Für seine Chanel*-Prêt-à-Porter-Kollektion Frühjahr/Sommer 2014 unternahm *Karl Lagerfeld einen Exkurs in den White Cube – was wohl den Witz mit sich bringen sollte, dass Lagerfeld ein großer Künstler ist. Das Pariser Grand Palais verwandelte er dafür in ein komplett ausgedachtes Museum für moderne Kunst, mit Skulpturen und Bildern, die er eigens skizziert hatte (die aber nicht zum Verkauf stünden, wie Lagerfeld sogleich betonte). Allerdings sehen die Prints der Outfits, die er vor besagter Kulisse zu Picasso Baby von Jay-Z über den Laufsteg schickte, eher nach Farbmischübungen aus der Malklasse erstes Semester aus. Immerhin, die volle Palette.

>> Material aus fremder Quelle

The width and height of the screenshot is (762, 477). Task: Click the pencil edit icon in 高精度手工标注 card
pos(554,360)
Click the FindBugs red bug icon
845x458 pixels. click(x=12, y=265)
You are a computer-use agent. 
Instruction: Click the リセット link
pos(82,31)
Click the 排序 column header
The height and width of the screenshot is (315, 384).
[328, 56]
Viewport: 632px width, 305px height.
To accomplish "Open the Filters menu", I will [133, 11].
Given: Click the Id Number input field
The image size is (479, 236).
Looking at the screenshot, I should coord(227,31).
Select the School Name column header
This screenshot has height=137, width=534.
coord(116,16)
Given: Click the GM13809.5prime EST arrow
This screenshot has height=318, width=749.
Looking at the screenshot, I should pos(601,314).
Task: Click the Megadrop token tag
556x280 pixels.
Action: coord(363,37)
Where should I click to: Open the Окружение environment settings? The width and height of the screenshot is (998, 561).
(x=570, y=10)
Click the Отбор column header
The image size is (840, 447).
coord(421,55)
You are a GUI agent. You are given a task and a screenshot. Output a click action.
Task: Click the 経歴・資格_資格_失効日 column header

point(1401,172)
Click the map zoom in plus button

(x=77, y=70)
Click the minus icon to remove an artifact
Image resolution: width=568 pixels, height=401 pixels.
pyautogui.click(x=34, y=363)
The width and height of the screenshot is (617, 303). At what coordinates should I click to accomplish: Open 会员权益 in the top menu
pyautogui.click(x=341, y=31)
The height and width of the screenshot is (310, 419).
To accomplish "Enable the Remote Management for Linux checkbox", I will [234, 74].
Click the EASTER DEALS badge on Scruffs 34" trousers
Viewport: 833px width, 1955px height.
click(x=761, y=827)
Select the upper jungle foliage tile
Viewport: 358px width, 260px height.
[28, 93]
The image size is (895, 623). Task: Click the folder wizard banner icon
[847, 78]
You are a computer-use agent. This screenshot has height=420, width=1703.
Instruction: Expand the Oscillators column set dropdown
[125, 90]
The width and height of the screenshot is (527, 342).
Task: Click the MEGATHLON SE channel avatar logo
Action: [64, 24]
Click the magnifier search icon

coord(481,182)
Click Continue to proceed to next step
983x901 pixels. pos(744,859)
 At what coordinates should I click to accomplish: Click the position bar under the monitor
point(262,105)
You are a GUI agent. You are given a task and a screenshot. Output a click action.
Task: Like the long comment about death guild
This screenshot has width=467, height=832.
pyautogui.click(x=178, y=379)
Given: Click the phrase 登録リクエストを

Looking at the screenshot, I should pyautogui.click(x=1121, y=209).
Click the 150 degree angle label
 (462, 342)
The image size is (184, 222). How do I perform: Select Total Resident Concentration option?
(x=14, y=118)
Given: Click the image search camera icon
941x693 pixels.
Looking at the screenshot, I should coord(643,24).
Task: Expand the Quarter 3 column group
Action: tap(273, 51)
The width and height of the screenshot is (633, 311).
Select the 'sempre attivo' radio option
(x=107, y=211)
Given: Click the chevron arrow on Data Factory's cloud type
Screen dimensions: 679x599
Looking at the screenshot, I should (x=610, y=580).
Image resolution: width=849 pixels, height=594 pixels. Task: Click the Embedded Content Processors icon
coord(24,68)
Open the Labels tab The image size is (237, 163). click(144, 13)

Phoebe Philo verriet Suzy Menkes von der International New York Times, dass sie sich für ihre neue Céline*-Frühjahr/Sommer-Kollektion von *Brassaïs Fotografien von Pariser Graffitis aus den 1930er Jahren habe inspirieren lassen. Brassaïs Fotos sind schwarzweiß und zeigen meist dürre, in Stein geritzte Fratzen. Philos Kleider explodieren nur so vor Farben, mit abstrakten, breit gepinselten Kurven und Balken. Gemein ist Brassaïs Motiven und Philos Kollektion höchstens das Tempo, das rasch Hingeschmierte, Unmittelbare. Eine Bezugnahme, die wohl eher zu erahnen, aber dennoch meisterhaft umgesetzt ist.
JULIAN ZIGERLI SS14 “AT THE END OF THE WORLD” from Julian Zigerli on Vimeo.
Graffiti ist das Stichwort, an das man bei Katharina Grosse immer denken muss (auch wenn es in Texten über ihre Kunst gern vermieden wird – ist die Nähe zu Street Art allzu vulgär?). Der Schweizer Designer Julian Zigerli, bekannt für superlässige Männermode, ist für seine Frühjahr/Sommer-Kollektion 2014 eine Kooperation mit Grosse eingegangen. Deren dick aufgetragene Sprühflächen finden sich transferiert auf weiße Kittel und Blousons, getragen von Jungs, die so aussehen, als würden sie sich nachts auch gern mal mit einem Rucksack voller Spraydosen an S-Bahn-Waggons hängen. Eine logische Verbindung.
Als er im Dezember 2012 die Art Basel Miami Beach besuchte, fiel Kris Van Assche, dem Designer von Dior Homme, auf, wie absurd es doch ist, in voller Montur – mit Anzug und Krawatte – am Strand in praller Sonne auf Galerieempfängen zu stehen. Diese Beobachtung brachte ihn dazu, über das Verhältnis von formeller und informeller Kleidung nachzudenken – so schrieb Tim Blanks Ende Juni 2013 auf Style.com. Auf dem Weg zu Assches Frühjahr/Sommer-Kollektion 2014 gesellten sich dann noch ein paar direkte Kunstzitate hinzu: kurzärmelige Jacketts mit Einsätzen im Mondrian-Raster, die von der Farbigkeit her an den angerosteten Metallic-Lack von John-Chamberlain-Skulpturen erinnern. Praktisch: dünne weiße Hemden mit hochgekrempelten Ärmeln und – es geht ja um Kunst – bunten Farbklecksen.
Einen weiteren Kalauer zum Thema brachte das amerikanische W Magazine in seiner Artist Issue im Dezember: George Clooney, fotografiert in gepunktetem Anzug und rundum gepunktetem Ambiente. Die Punkte stammen laut Bildcredits tatsächlich von Yayoi Kusama. Die verbindet man mit Louis Vuitton, seit Marc Jacobs sie 2012 dort zur Protagonistin seiner LV-Kunstgeschichte machte (Murakami, Prince, Sprouse) und sie eine Kollektion für den Konzern entwarf. Der LV-Logo-Canvas musste gehen, dafür kamen die Kusama-Punkte. Das Rebranding war derart erfolgreich, dass man nun – auch wenn Marc Jacobs seine Regentschaft bei Vuitton inzwischen aufgegeben hat und die Kusama-Kollektion längst nicht mehr aktuell ist – auf dem _W_-Foto automatisch noch Vuitton sieht. Dabei ist Clooneys Anzug von Armani!